What to work on ::
Once you find the line with "Task: Click the Import... button", output it and every line after it exactly, through the last line of the listing, but no pictures.

Input for this task ::
******************************

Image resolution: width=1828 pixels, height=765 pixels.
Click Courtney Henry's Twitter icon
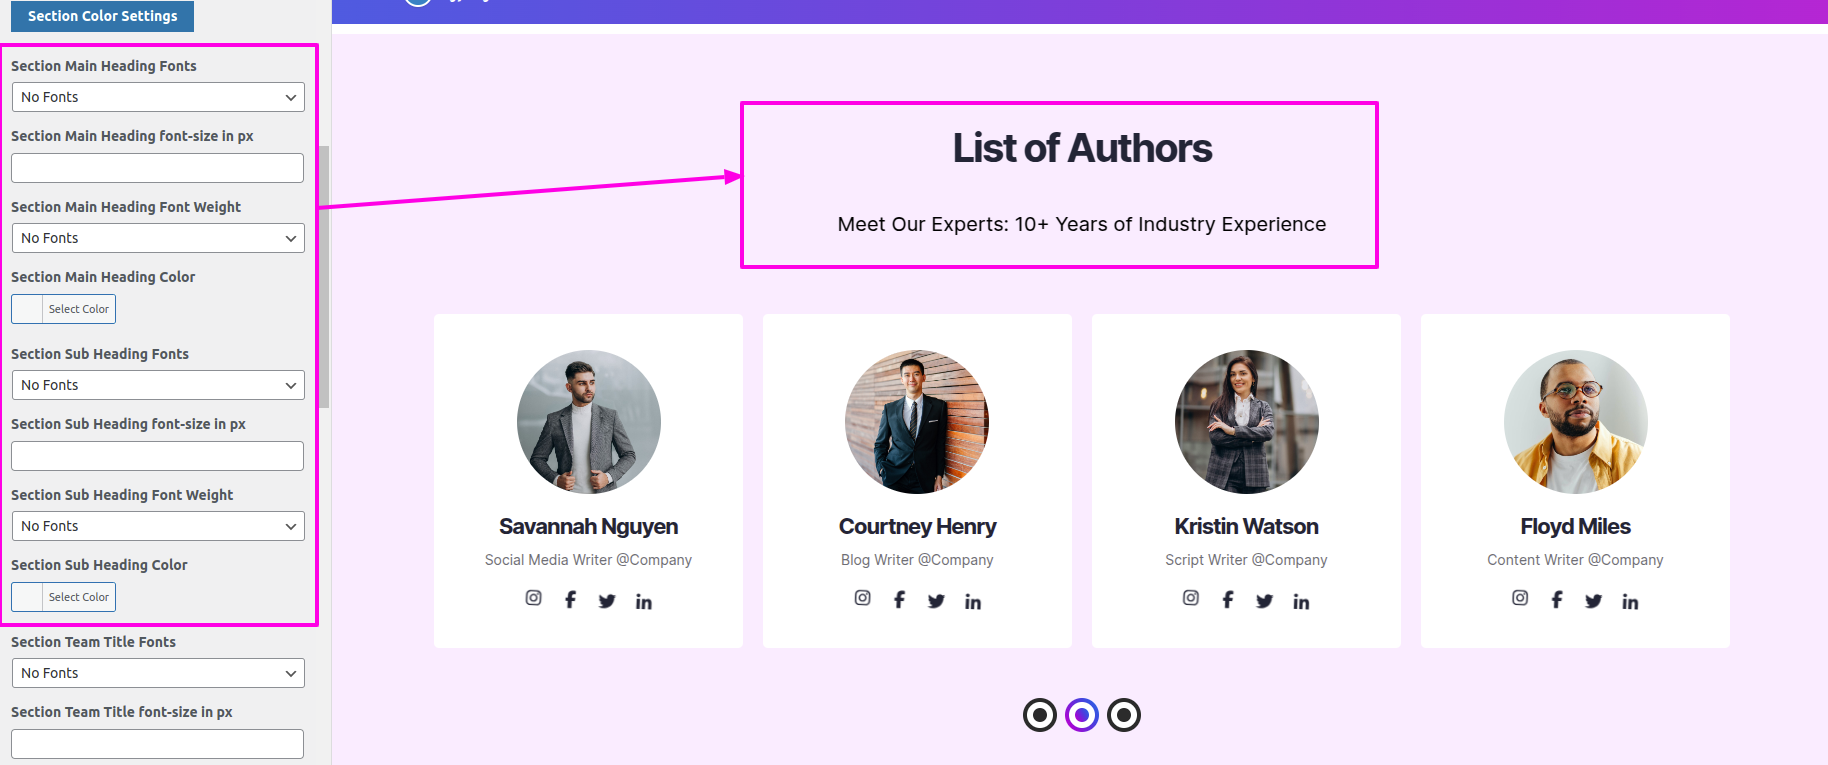click(x=936, y=601)
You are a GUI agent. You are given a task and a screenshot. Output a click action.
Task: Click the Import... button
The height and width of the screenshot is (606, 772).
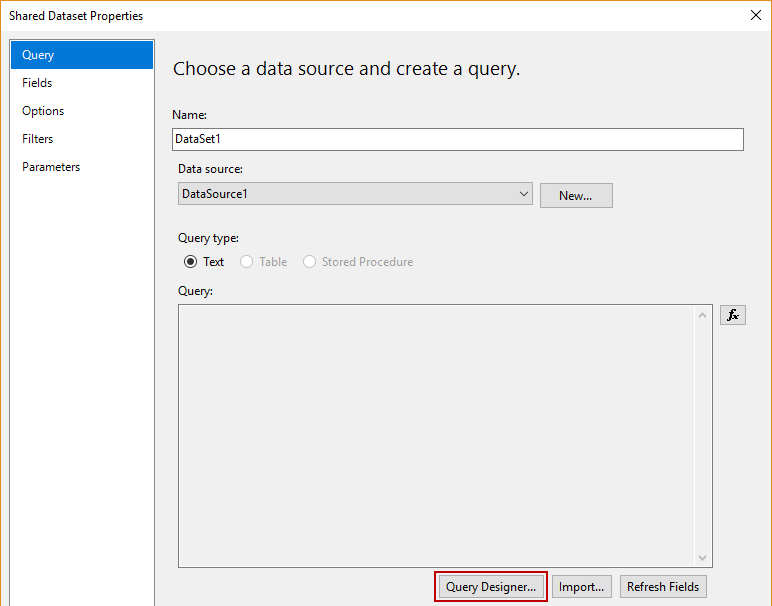tap(581, 587)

******************************

Problem solution ::
Task: Click the Import... button
The height and width of the screenshot is (606, 772).
tap(581, 587)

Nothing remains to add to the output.